BEGIN DATA SHOWN
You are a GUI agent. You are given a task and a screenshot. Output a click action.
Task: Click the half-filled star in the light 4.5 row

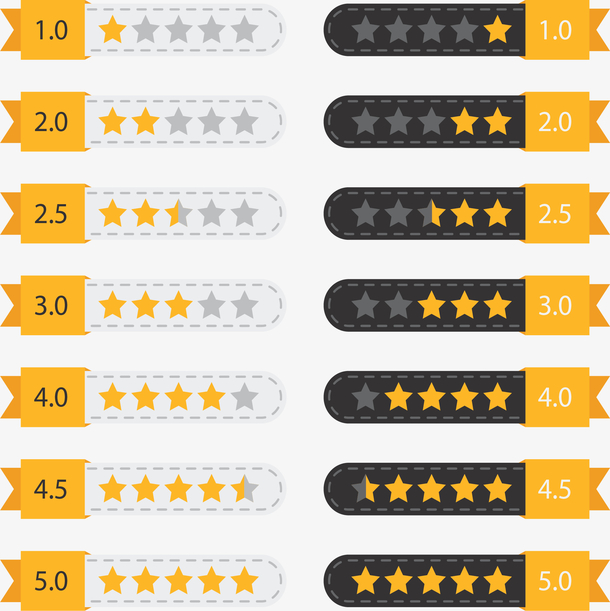244,489
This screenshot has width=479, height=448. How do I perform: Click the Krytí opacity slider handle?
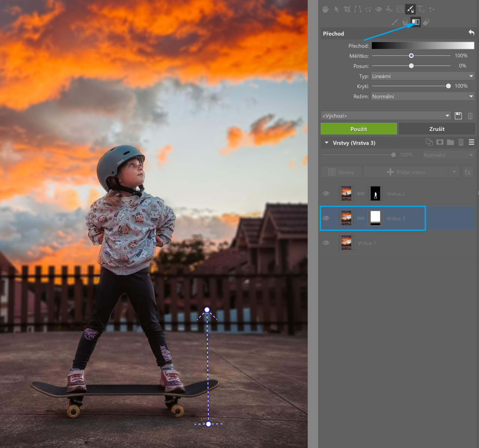coord(448,86)
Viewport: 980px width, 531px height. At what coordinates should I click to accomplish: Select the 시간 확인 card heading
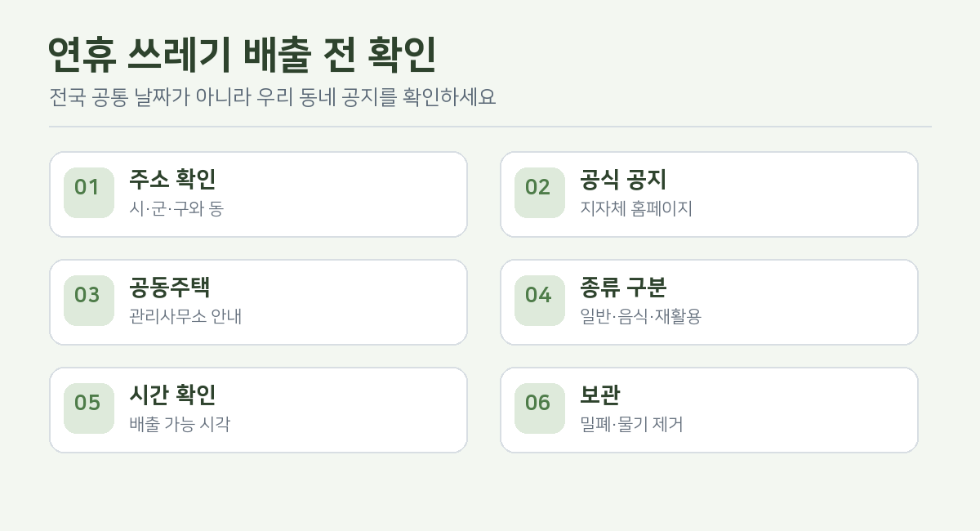(x=172, y=395)
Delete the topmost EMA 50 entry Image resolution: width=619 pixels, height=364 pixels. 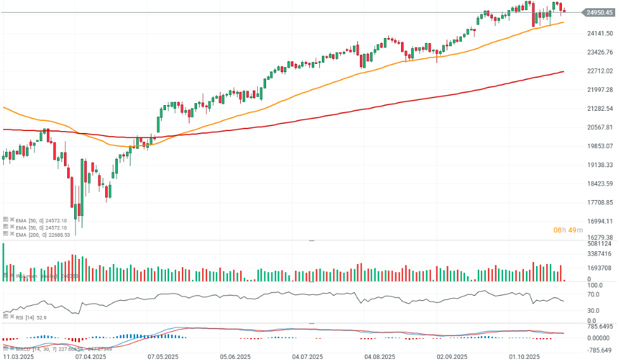12,219
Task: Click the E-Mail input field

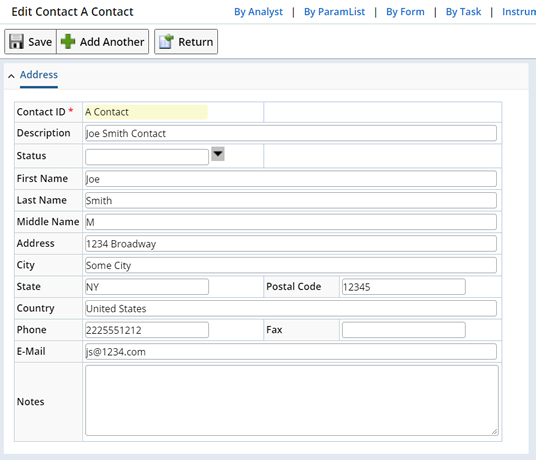Action: point(291,352)
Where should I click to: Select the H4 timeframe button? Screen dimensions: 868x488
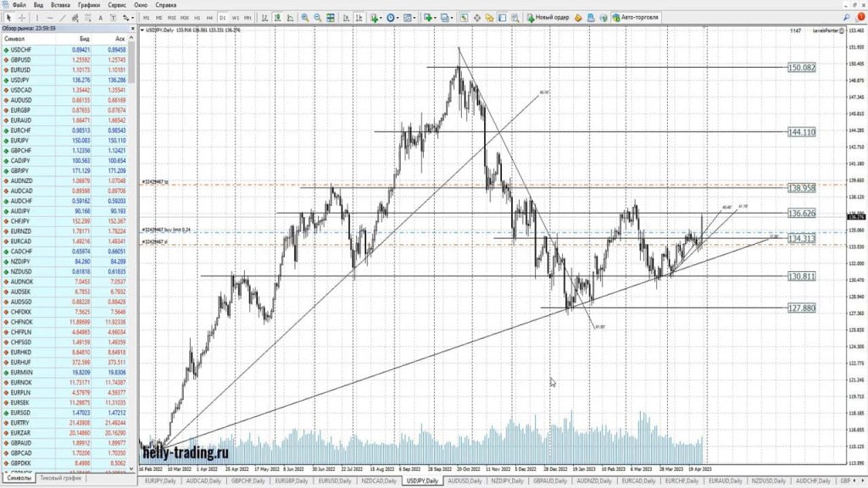pos(209,17)
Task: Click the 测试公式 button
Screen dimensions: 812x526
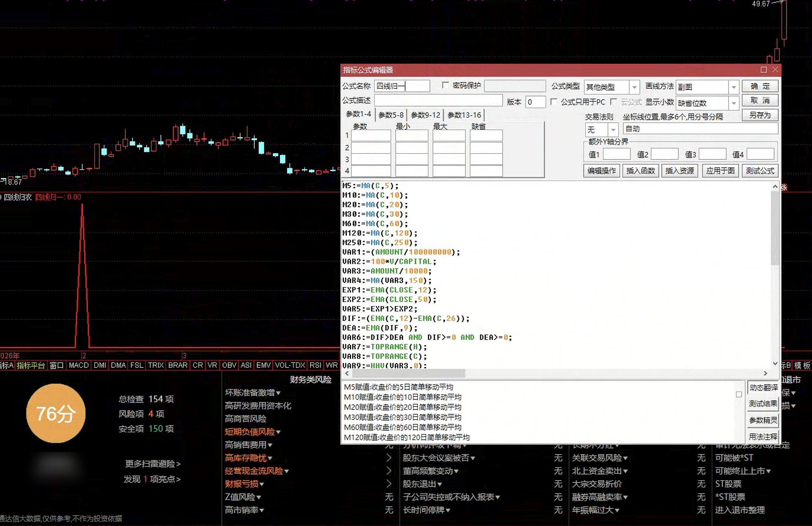Action: (760, 171)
END DATA SHOWN
Wording must stay exact. Give again the lines from the line with "Where should I" through the last line of the listing, both ends included, without pictures.

Where should I click to: Select the H4 timeframe button? Screen dimensions: 868x488
pos(209,17)
Task: Click the 测试公式 button
Screen dimensions: 812x526
Action: (760, 171)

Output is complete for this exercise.